I don’t expect it when Lyle and Alex stride down the ramp from the ship, but they explain that the crew who had it out stopped by Girard Base to refuel before coming to get us, so they swapped places. I do accept their hugs of greeting and feel something warm bloom inside my chest. They have news, too, that I’m going to have to adjust to yet another new lead doctor on my medical team. Apparently Dr. Alkins vanished shortly after word of my unplanned landing on Elektra4 reached the moon base.
You know anything about that? Did she go to the secret research base on the outer rim?
There is no evidence that she did so. I left a remnant of my program there to monitor their processes. The research facility remains unmanned, VC1 informs me. Her tone feels concerned.
So am I, but it’s a problem for another day.
I’m also going to have to adjust to a new department. Seems our team has been transferred to the undercover ops division. The guys are ecstatic.

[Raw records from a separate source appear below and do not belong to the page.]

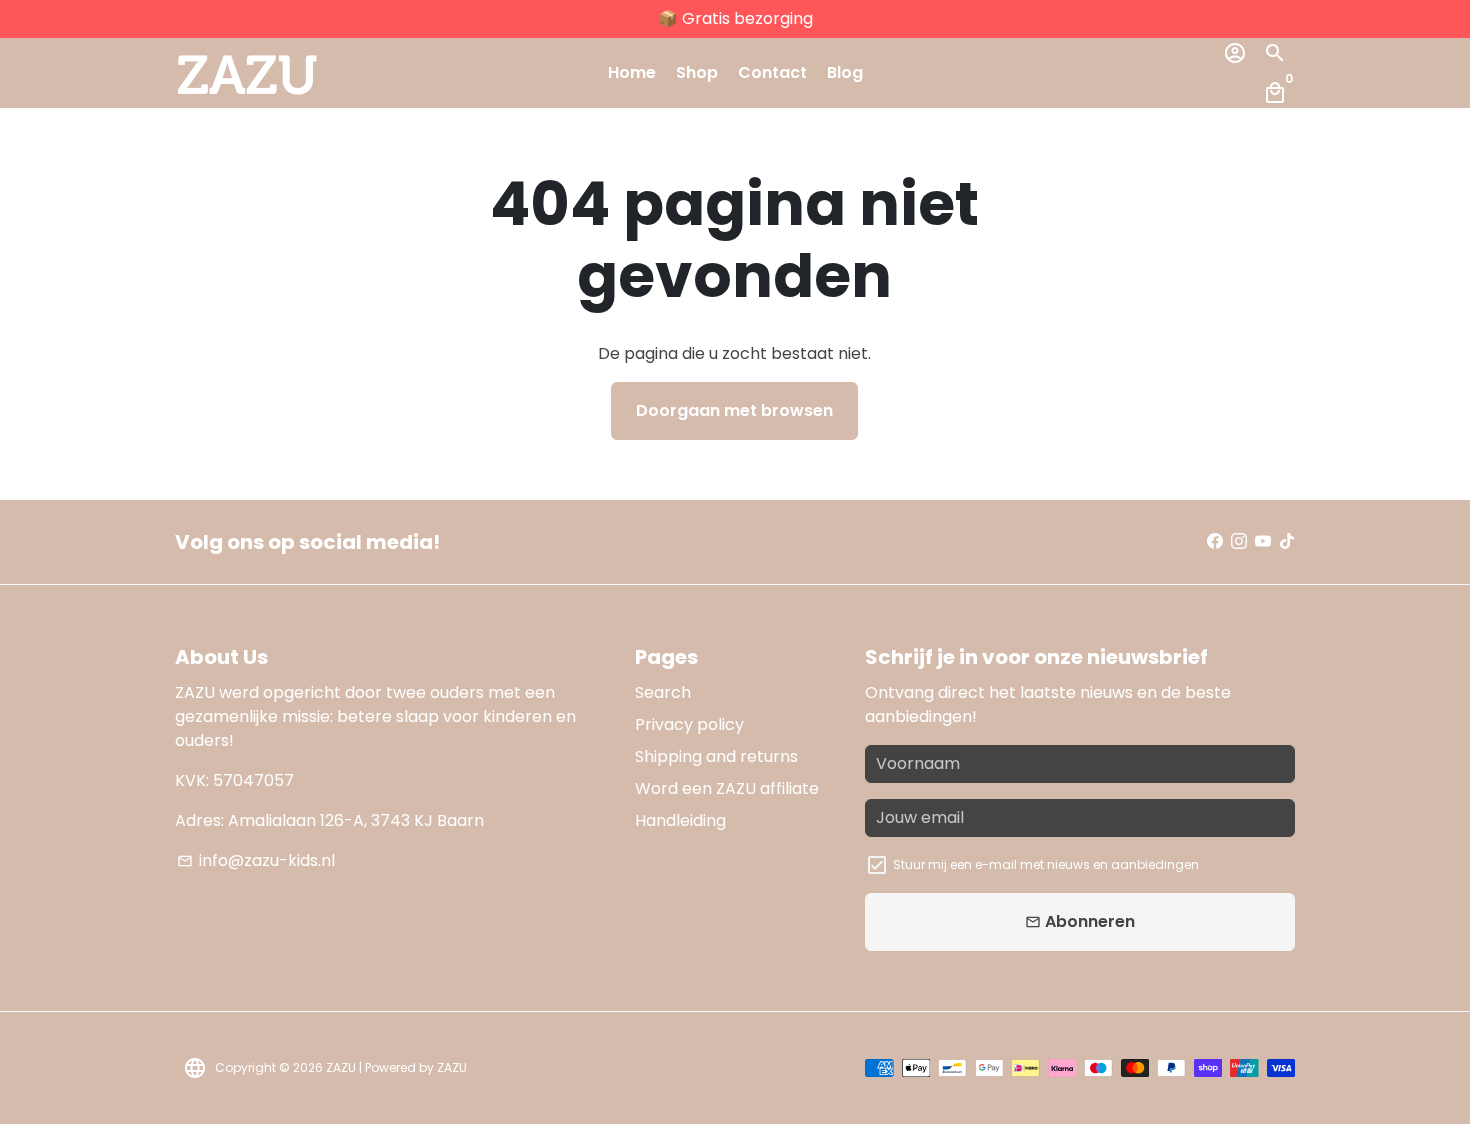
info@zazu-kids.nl (256, 860)
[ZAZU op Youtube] (1263, 541)
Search (663, 692)
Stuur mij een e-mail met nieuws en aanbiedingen (1046, 864)
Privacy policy (689, 724)
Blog (845, 72)
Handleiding (680, 820)
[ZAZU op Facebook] (1215, 541)
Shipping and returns (716, 756)
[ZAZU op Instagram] (1239, 541)
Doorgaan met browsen (734, 410)
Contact (772, 72)
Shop (697, 72)
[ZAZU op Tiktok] (1287, 541)
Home (632, 72)
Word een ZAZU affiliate (727, 788)
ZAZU (342, 1067)
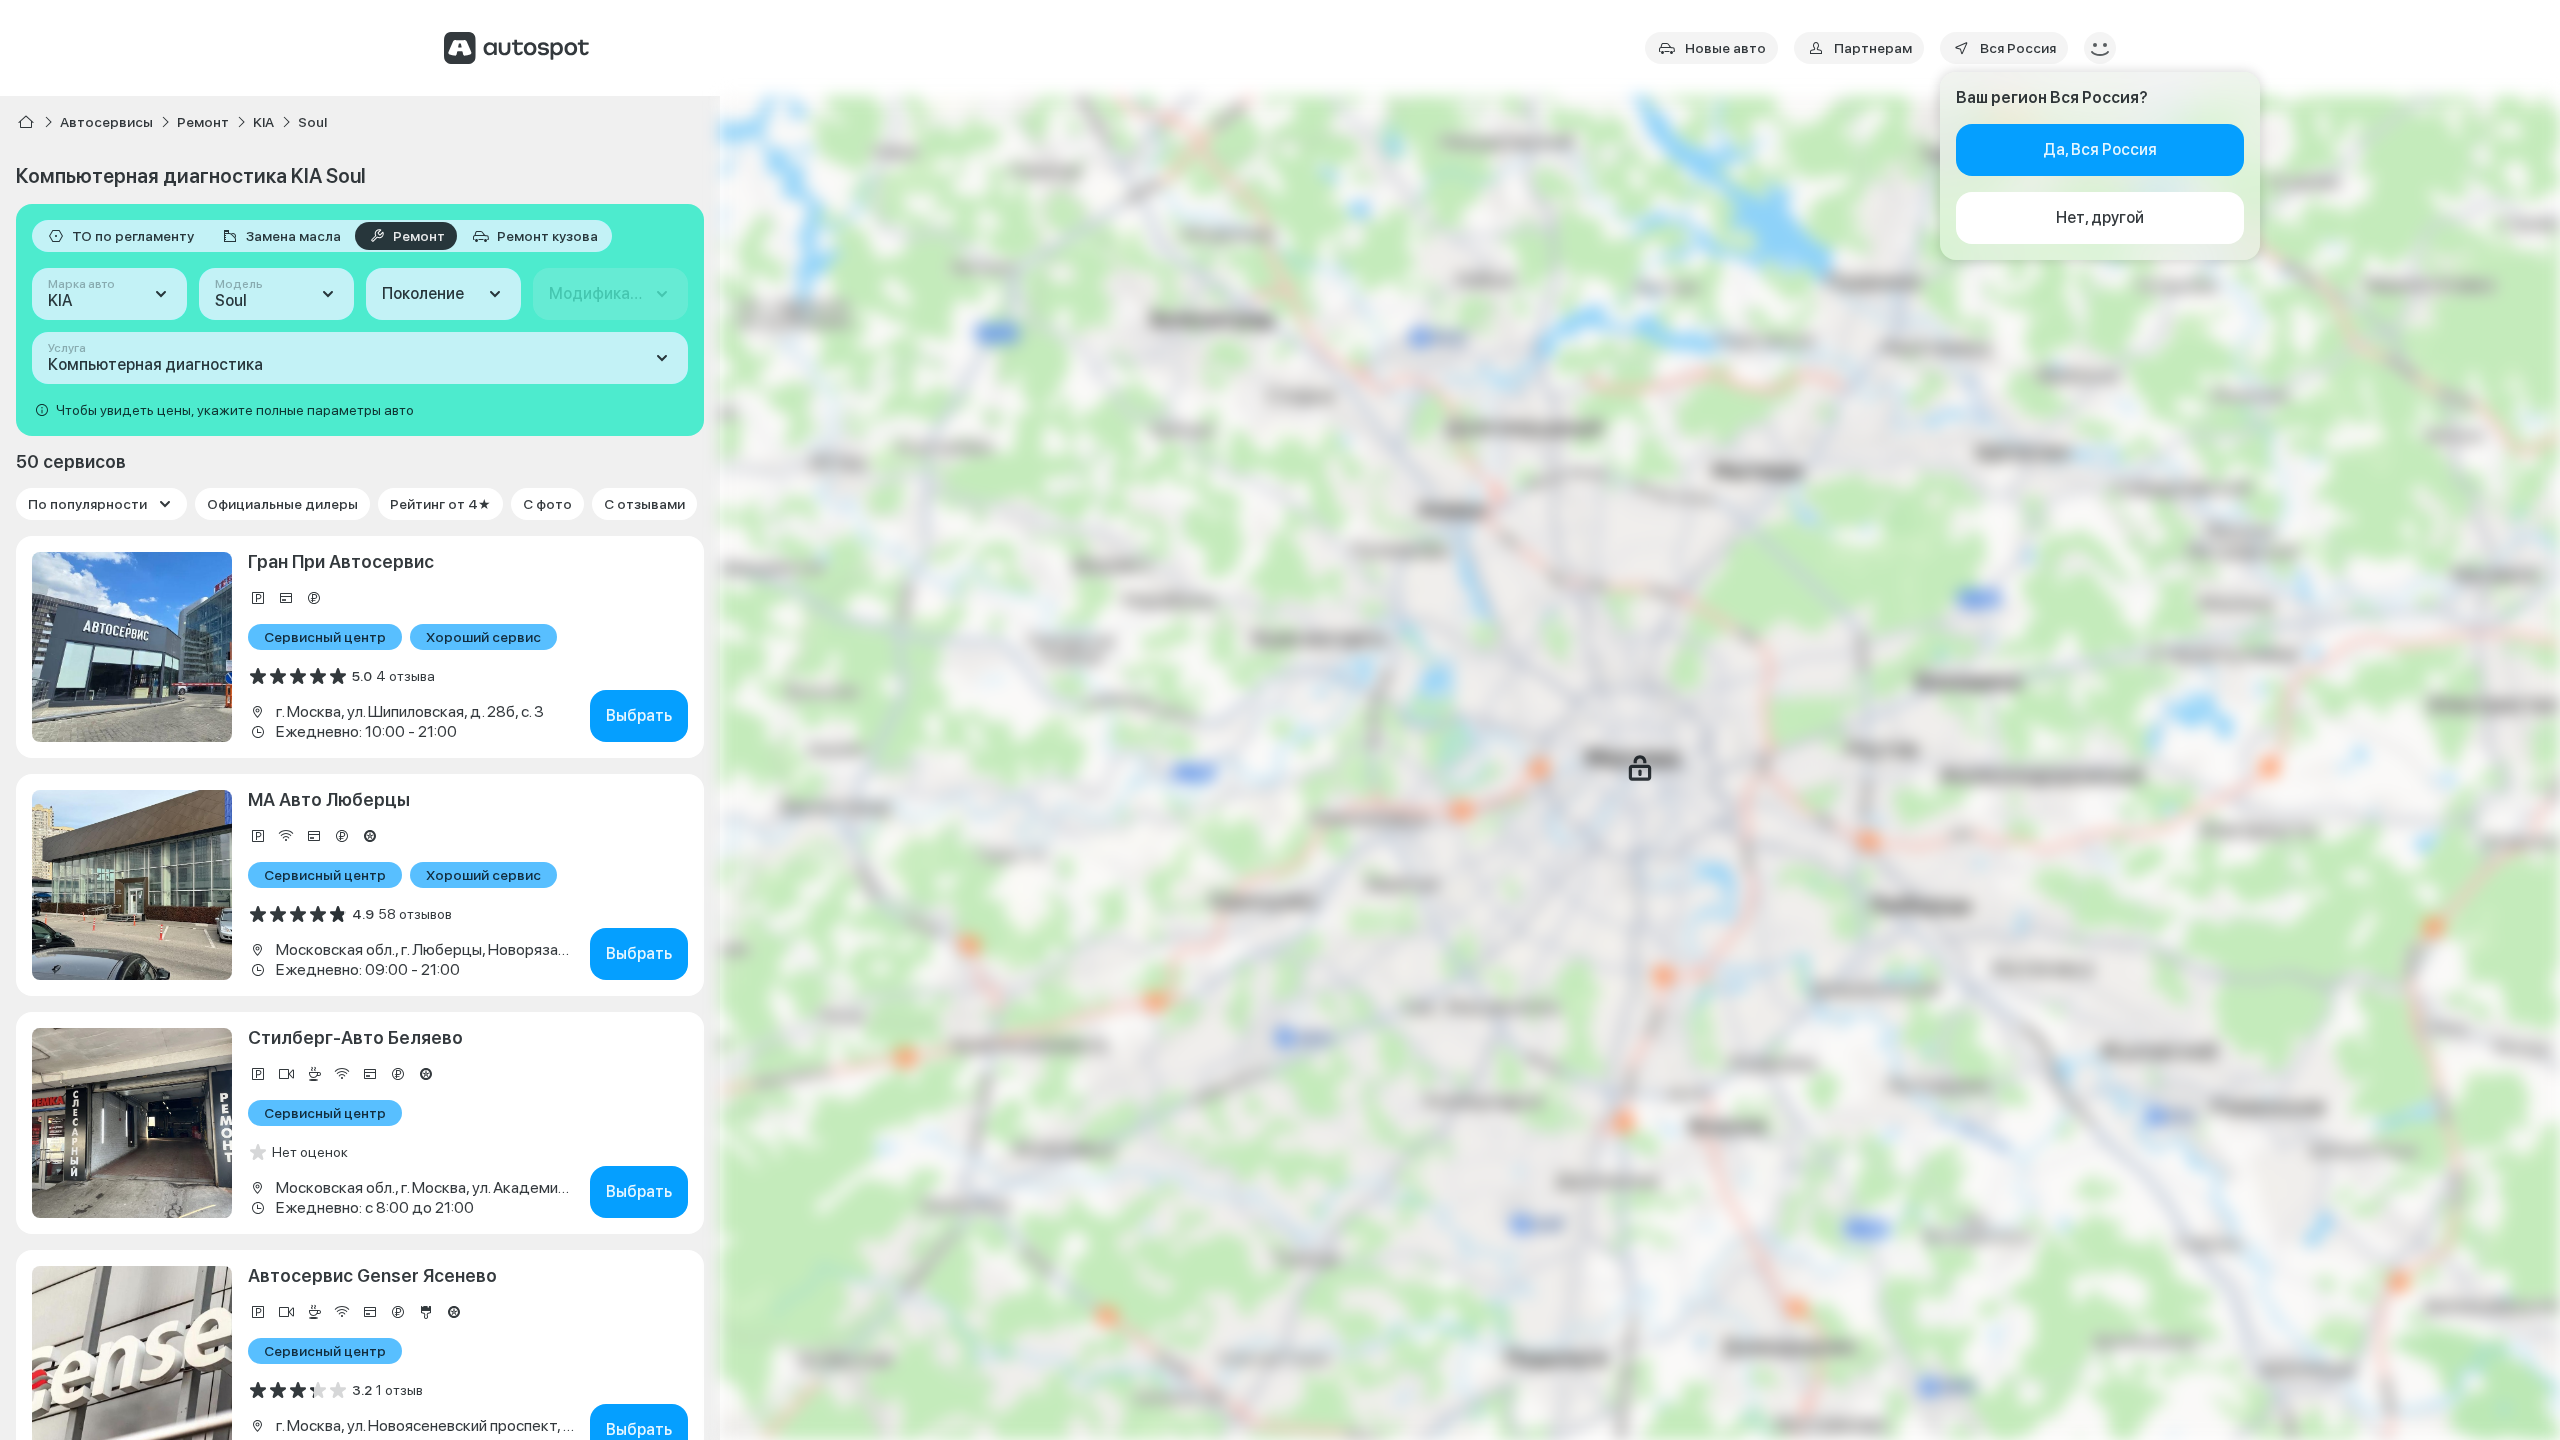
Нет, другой (2100, 217)
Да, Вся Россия (2100, 149)
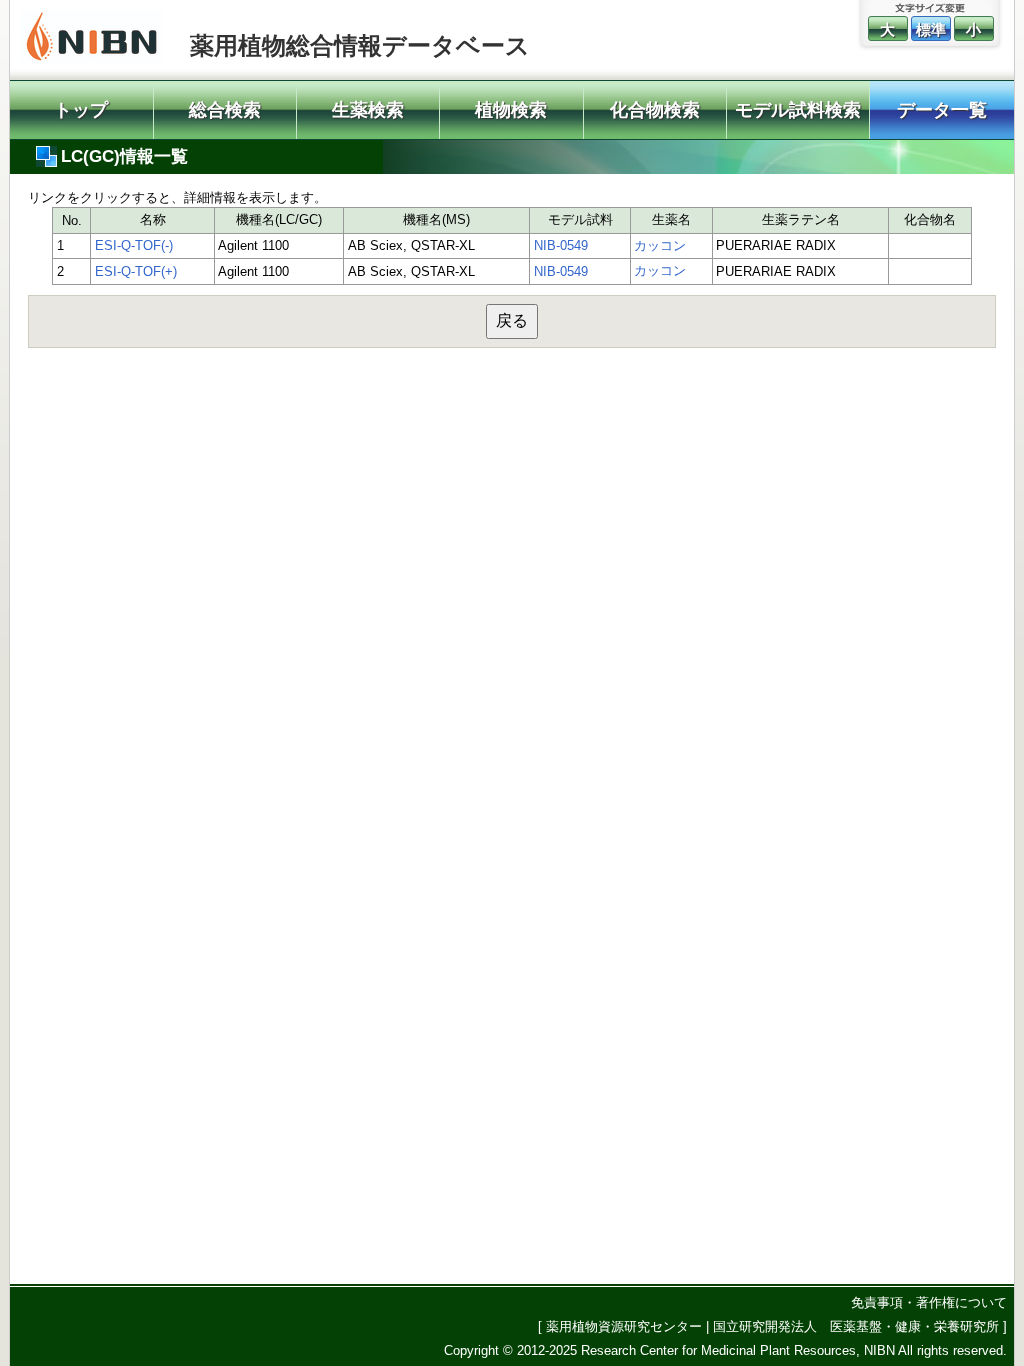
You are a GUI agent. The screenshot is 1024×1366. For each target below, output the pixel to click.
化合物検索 (655, 110)
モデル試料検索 (798, 110)
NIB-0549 (561, 245)
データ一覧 (942, 110)
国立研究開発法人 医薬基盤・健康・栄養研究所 (856, 1326)
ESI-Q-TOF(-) (134, 245)
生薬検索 (368, 110)
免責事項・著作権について (929, 1302)
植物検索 (511, 110)
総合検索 (225, 110)
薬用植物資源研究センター (624, 1326)
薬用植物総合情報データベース (360, 45)
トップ (81, 110)
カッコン (660, 245)
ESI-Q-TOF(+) (136, 271)
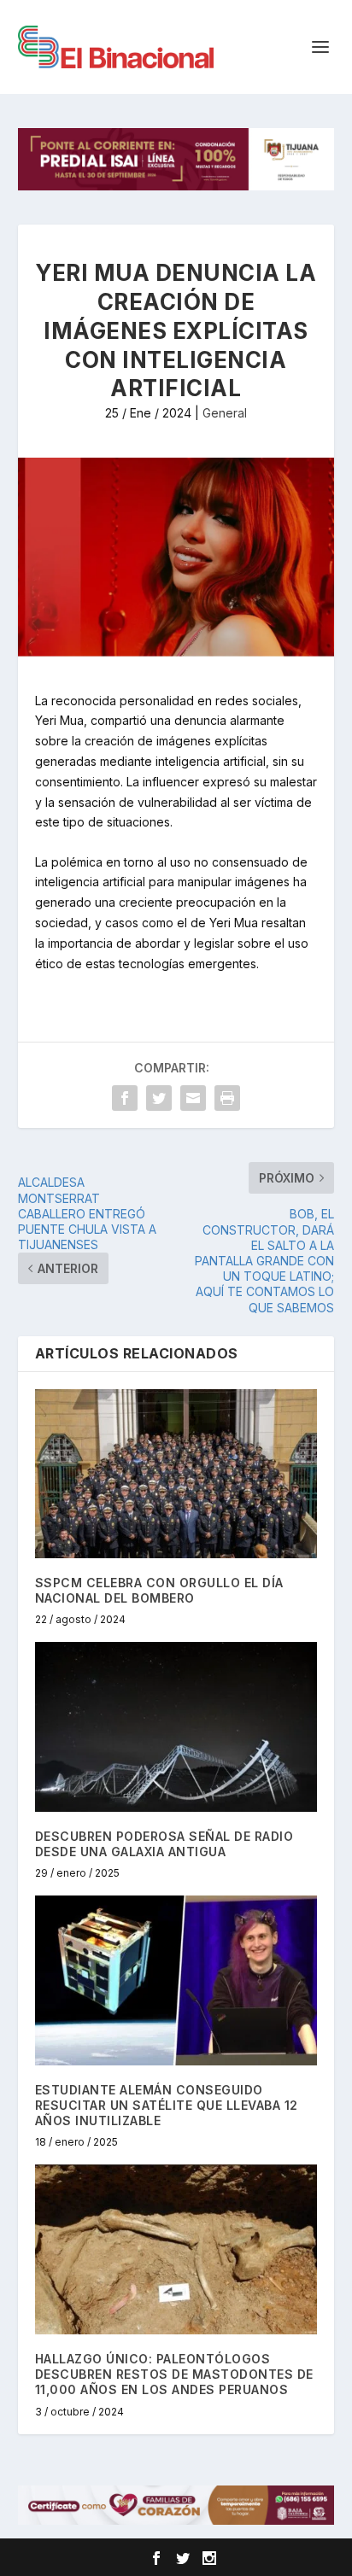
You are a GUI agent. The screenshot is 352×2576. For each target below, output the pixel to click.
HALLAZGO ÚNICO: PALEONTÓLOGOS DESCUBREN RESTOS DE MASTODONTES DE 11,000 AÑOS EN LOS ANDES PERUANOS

The move comes with a substantial boost in pay, additional leave time, and more freedom to decline offered mission assignments.
I’m not fooled. They might have the ability to turn a job down. I’ll have to go with my loyalty programming and take whatever the Storm throws at me.
And Kelly will insist on taking it right along with me. I hope I can continue to keep her safe.
Before we seal up the science station and board the rescue ship, Lyle stops, puts his hands on his hips, and whistles long and low as he scans the yacht’s wreckage. “Shit, Corren, you survived that and the Infinity Bay crash? You must have nine lives.”
“You have no idea,” I tell him and stride up the boarding ramp with Kelly, her hand firmly grasped in mine.